Different genetic alterations underlie dual hypersensitivity of CHO mutant UV-1 to DNA methylating and cross-linking agents

Abstract

CHO mutant UV-1, isolated on the basis of hypersensitivity to UV radiation (254 nm), was further characterized with respect to sensitivity to classes of DNA damaging agents in a differential cytotoxicity (DC) assay. Compared to its parental strain, Gly⁻A, UV-1 was dramatically (10-to 100-fold) hypersensitive to both DNA methylating and cross-linking agents. In addition, UV-1 was moderately (two- to fourfold) hypersensitive to several other classes of mutagens. DNA isolated from UV-1 or Gly⁻ A after exposure to¹⁴C-labeled methylnitrosourea (MNU) contained similar amounts of label, thus ruling out differences in uptake or binding.

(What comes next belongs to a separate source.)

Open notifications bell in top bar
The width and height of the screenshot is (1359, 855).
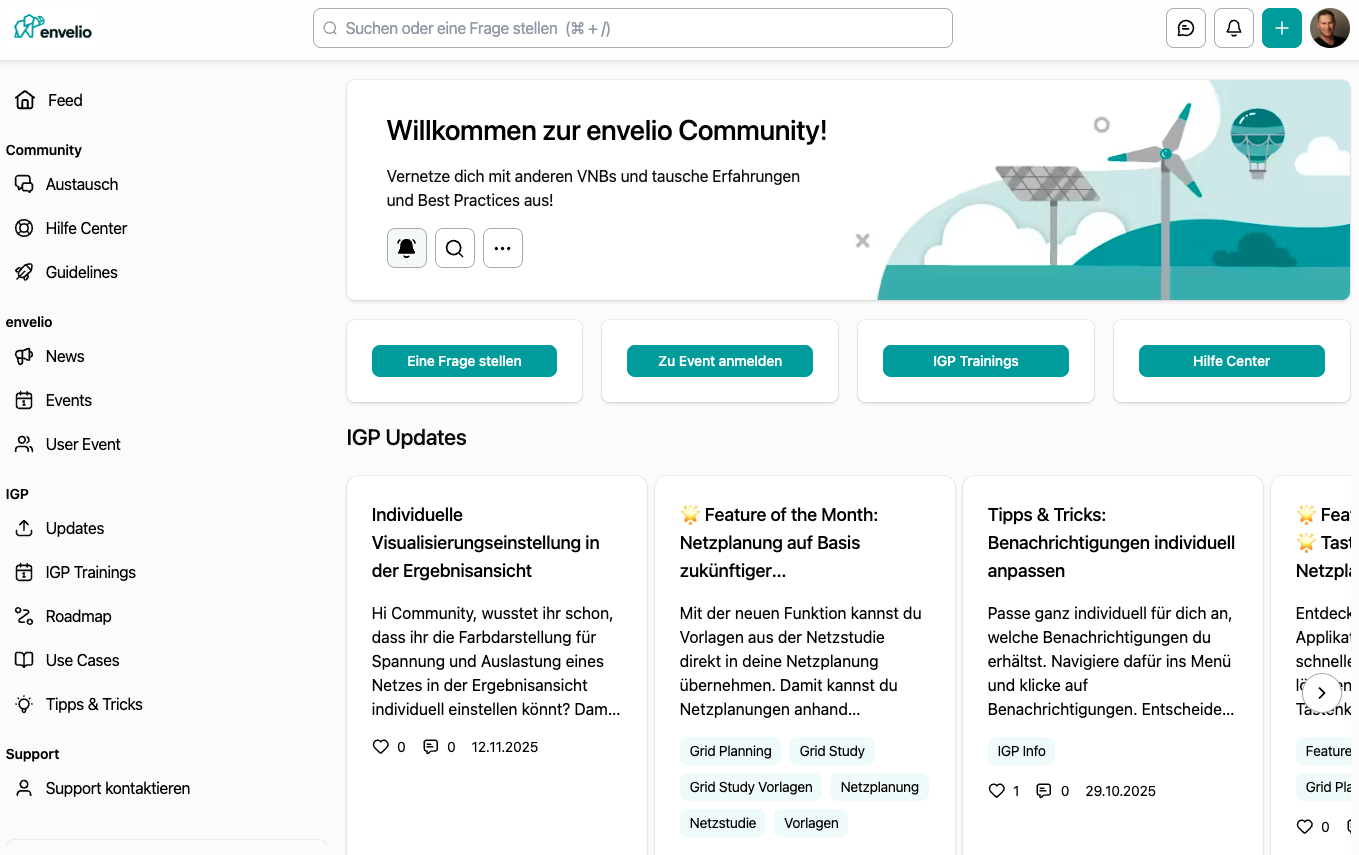1233,28
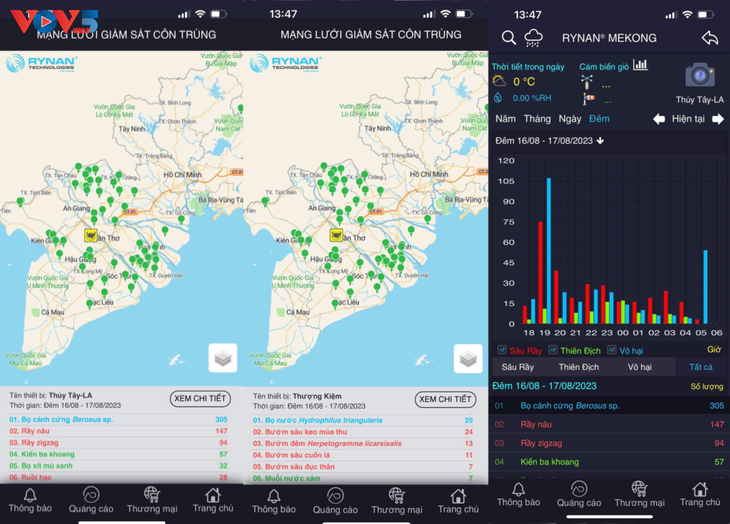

Three phenotypic revertants of UV-1 were resistant to N-methyl-N′-nitro-N-nitrosoguanidine (MNNG) and other methylating agents but retained hypersensitivity to cross-linking agents. Moreover, fusion of UV-1 with two different UV-sensitive CHO mutants also having hypersensitivity to cross-link and methylation damage produced hybrids resistant to mitomycin C (MMC) but not to methyl methane sulfonate (MMS). Since the methylation and cross-link sensitivities were uncoupled in both genetic tests, the complex phenotype of UV-1 is likely due to more than one genetic alteration.